Khan et al. (2014) conducted a retrospective case series analysis for a consecutive cohort of Saudi children diagnosed with LCA between 2012 and 2014. A total of 23 patients from 19 consanguineous or endogamous families were screened for mutations in a panel of 14 known LCA genes. Two of these families were found to have mutations in the RPE65 gene. The two affected male patients in the first family carried homozygous c.271C>T (p.Arg91Trp) mutations. The single affected male patient from the second family carried compound heretrozygous mutations. One of these was a novel c.540C>A (p.His180Gln) missense mutation, while the other was a previously reported c.1067dupA (p.Asn356Lysfs*9) mutation.

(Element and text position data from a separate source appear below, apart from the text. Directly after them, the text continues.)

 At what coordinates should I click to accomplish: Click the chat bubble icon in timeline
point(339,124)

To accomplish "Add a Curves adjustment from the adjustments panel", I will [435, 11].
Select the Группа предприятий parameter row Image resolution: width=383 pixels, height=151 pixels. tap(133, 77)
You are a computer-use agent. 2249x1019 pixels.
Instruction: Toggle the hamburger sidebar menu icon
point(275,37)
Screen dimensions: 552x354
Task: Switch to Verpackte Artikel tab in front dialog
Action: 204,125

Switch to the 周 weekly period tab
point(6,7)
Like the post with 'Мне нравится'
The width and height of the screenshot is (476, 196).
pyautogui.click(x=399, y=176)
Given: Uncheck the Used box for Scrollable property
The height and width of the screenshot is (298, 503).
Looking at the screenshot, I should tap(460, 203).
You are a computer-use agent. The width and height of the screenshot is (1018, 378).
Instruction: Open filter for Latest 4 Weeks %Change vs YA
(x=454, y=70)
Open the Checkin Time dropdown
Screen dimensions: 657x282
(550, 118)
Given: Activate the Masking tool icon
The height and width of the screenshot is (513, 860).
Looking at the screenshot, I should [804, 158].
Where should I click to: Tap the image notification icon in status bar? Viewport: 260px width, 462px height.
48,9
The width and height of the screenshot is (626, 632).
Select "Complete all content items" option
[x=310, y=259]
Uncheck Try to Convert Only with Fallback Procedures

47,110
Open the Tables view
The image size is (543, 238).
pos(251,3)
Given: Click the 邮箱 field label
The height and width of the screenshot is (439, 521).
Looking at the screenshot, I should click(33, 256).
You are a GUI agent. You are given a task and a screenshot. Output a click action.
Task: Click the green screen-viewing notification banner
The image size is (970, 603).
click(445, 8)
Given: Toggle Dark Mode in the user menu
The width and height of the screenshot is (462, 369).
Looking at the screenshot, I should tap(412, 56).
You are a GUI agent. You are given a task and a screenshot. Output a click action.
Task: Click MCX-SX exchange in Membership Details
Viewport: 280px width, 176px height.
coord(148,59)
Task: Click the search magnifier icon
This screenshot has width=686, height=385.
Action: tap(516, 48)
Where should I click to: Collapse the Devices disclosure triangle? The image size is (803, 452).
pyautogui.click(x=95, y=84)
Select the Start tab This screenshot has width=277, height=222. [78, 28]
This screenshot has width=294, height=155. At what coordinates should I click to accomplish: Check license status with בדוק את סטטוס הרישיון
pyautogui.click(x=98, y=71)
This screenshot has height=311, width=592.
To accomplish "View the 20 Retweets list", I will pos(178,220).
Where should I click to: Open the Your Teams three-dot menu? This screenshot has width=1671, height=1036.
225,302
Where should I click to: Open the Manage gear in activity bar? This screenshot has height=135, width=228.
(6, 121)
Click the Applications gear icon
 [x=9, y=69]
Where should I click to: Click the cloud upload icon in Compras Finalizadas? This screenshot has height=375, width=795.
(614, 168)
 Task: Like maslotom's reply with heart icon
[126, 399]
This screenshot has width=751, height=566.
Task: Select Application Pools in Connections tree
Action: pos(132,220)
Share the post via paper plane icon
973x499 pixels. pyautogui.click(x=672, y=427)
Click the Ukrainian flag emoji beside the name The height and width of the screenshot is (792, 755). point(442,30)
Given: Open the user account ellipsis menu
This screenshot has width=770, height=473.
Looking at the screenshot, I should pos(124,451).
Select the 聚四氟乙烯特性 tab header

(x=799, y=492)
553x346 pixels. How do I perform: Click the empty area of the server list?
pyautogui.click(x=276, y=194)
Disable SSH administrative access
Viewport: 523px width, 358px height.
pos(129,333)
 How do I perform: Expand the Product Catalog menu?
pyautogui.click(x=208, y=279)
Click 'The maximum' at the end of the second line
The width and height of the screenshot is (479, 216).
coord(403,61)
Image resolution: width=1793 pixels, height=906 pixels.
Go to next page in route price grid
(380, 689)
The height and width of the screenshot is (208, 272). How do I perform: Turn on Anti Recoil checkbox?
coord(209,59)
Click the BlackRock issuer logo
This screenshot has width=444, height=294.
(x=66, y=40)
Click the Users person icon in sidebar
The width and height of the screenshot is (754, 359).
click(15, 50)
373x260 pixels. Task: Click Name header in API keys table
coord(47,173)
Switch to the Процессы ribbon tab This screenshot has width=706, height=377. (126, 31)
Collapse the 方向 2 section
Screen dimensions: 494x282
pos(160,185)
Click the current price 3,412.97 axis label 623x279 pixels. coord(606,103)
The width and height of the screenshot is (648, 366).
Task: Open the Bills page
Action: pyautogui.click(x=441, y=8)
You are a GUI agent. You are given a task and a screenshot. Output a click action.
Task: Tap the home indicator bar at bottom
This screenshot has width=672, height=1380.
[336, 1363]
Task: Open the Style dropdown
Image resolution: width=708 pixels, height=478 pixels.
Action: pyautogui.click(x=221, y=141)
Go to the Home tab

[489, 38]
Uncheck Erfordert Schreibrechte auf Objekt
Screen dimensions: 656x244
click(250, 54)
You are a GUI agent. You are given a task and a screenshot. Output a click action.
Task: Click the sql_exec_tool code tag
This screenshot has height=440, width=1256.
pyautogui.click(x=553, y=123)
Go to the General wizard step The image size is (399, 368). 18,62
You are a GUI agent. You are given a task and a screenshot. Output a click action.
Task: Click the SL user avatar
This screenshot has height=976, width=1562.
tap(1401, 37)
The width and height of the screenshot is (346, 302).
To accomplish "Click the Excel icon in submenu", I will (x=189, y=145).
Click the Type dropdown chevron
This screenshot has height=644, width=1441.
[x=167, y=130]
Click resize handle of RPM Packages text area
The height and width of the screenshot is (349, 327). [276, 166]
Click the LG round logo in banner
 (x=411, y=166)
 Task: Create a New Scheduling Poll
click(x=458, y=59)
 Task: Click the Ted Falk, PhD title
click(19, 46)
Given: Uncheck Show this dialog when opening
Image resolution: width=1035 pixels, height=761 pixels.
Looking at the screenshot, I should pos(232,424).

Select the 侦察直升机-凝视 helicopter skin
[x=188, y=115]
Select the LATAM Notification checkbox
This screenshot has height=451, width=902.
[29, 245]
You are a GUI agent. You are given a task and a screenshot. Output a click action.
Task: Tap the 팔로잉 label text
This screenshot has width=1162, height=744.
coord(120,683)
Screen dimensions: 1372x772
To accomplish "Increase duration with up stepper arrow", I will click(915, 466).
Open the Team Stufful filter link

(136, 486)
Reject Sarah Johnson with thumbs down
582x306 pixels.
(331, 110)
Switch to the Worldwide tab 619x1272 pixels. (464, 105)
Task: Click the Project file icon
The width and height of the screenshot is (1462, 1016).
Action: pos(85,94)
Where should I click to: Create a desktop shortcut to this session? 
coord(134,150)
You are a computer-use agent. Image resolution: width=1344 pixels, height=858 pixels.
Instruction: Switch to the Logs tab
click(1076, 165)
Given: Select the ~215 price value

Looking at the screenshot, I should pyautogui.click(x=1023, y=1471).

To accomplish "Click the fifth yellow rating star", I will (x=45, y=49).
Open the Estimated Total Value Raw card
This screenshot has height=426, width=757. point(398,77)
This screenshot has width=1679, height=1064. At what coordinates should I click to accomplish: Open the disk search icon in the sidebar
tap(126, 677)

El Matri et al. (2006) conducted genome-wide linkage analysis in three consanguineous Tunisian families presenting with early-onset retinal degeneration (EORD). Of 53 examined members, 11 were clinically affected with an EORD. Linkage analysis revealed a maximal lod score of 4.02 (theta=0.1) for the marker D1S207 on 1p31. Sequencing of the RPE65 gene identified a homozygous p.R91W mutation co-segregating with the disease in all affected individuals. Eleven homozygotes had nystagmus and acuities ranging from CF to NLP. Homozygotes had no detectable full-field ERG and an abnormal pupillary light reflex. Eleven heterozygotes had normal visual function.
Al-Gazali et al. (2010) performed mutation analysis for the RPE65 gene in six children from an extended Emirati family affected with retinitis pigmentosa. Homozygous deletion of exons one to seven of the RPE65 gene was identified in the affected patients.
Jacobsson et al. (2014) analyzed a family from Yemen with three members affected with a severe phenotype of Leber Congenital Amaurosis with an early and severe cone dysfunction. Jacobsson et al. (2014) undertook linkage analysis using markers flanking the known LCA genes, which narrowed the locus down to the RPE65 gene. Sequencing of this gene identified a novel homozygous missense mutation (IVS2-3C>G) in this gene in the second intron in all affected patients.